Excerpt provided
Marvel Super-Search

01 Jun 2016

Last December I discovered that Marvel had an API. Yes, that's right, Marvel, the publisher of all the comics I used to read. I'm a developer, but I'm also an avid consumer of APIs and love to build things with all the available data.

Since I joined Algolia, I'm always looking for nice datasets to build demos with, and to battle test our instantsearch.js library. While Algolia lets you search in any kind of data (as long as you can convert it to JSON), fiddling with a dataset full of superheroes is way funnier than any other dataset.

You can see the full demo here

So I started registering to the Marvel developer program to get an API key and started pulling some data. Or actually that was my original plan, but the developer website was buggy at that time and I could not register at all.

At first I was disappointed because I really wanted to index all these characters and superpowers, but I wasn't going to let that bring me down. I started rolling up my sleeves and went on the hunt for another interesting source of data.

Collected data
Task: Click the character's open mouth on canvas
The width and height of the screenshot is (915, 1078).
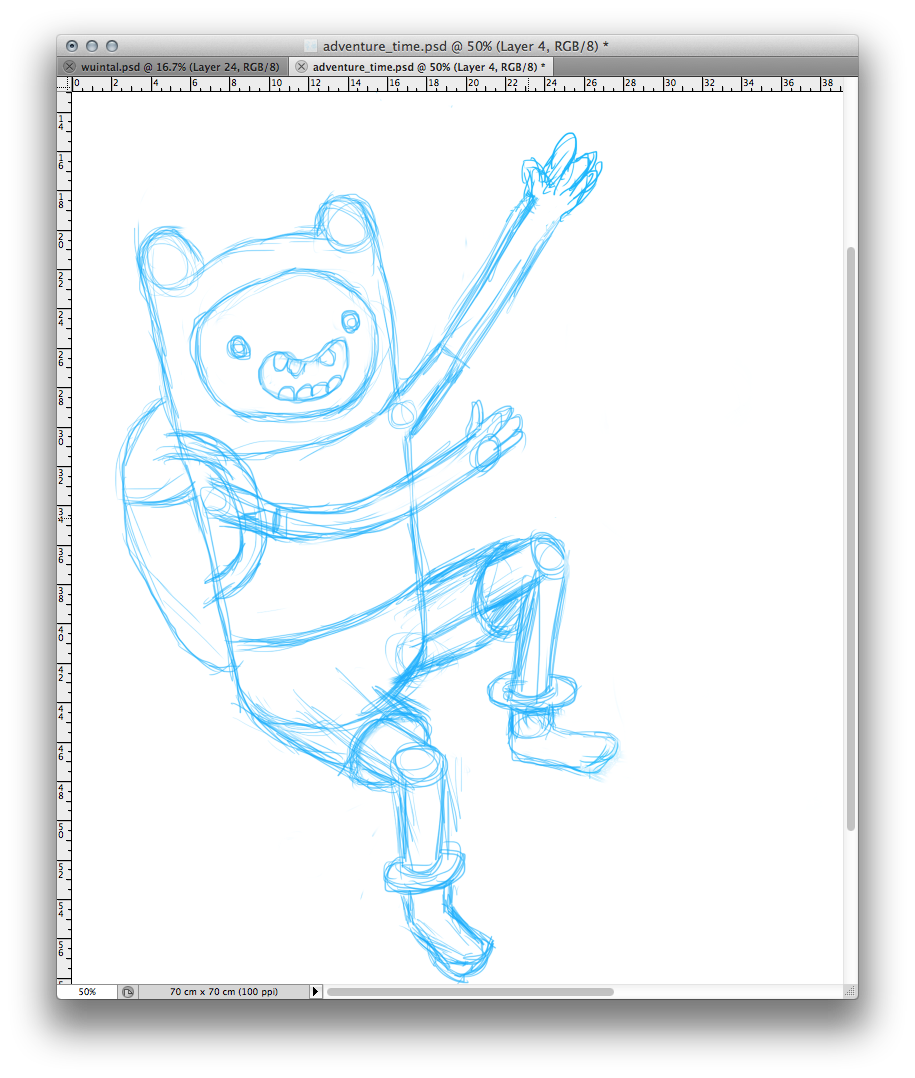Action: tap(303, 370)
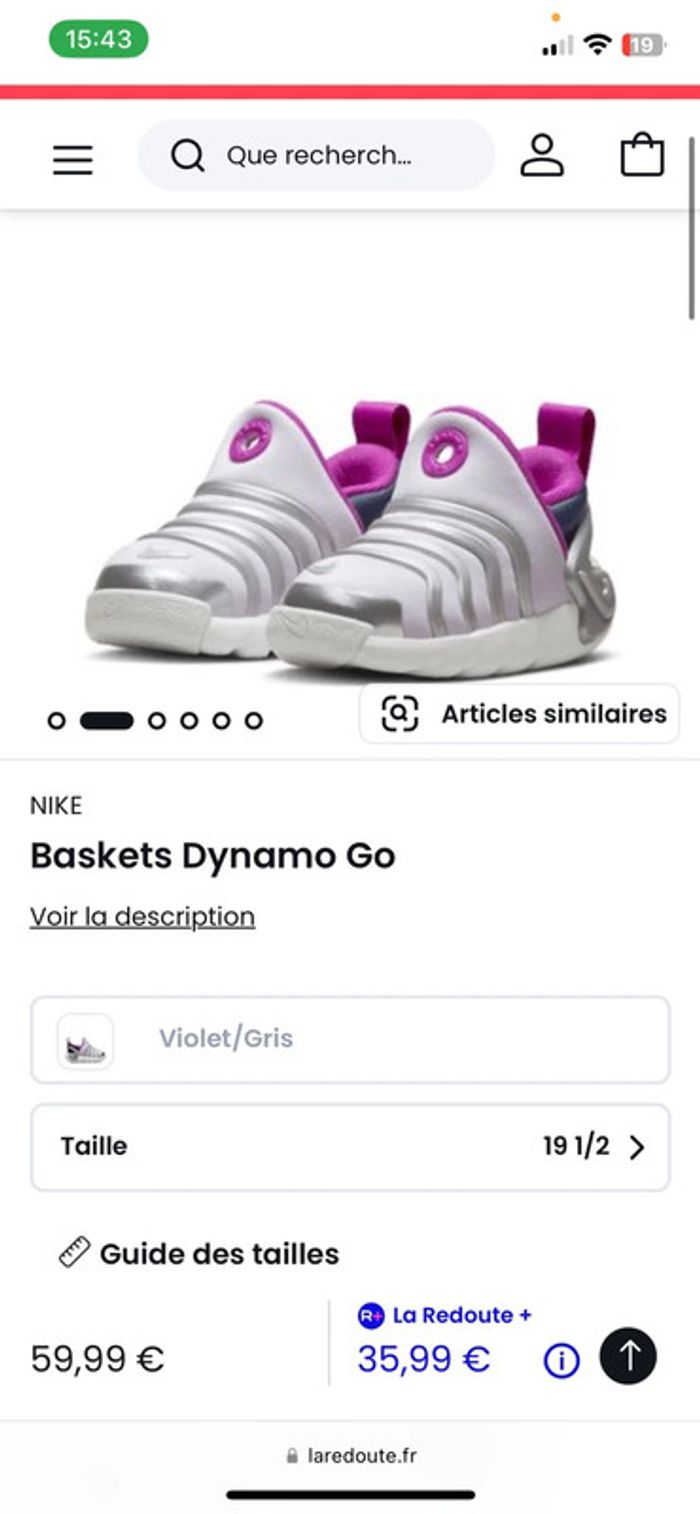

What the task asks
Copy the full Marvel Super-Search post word for word. Work from the text alone.

Written solution
Marvel Super-Search

01 Jun 2016

Last December I discovered that Marvel had an API. Yes, that's right, Marvel, the publisher of all the comics I used to read. I'm a developer, but I'm also an avid consumer of APIs and love to build things with all the available data.

Since I joined Algolia, I'm always looking for nice datasets to build demos with, and to battle test our instantsearch.js library. While Algolia lets you search in any kind of data (as long as you can convert it to JSON), fiddling with a dataset full of superheroes is way funnier than any other dataset.

You can see the full demo here

So I started registering to the Marvel developer program to get an API key and started pulling some data. Or actually that was my original plan, but the developer website was buggy at that time and I could not register at all.

At first I was disappointed because I really wanted to index all these characters and superpowers, but I wasn't going to let that bring me down. I started rolling up my sleeves and went on the hunt for another interesting source of data.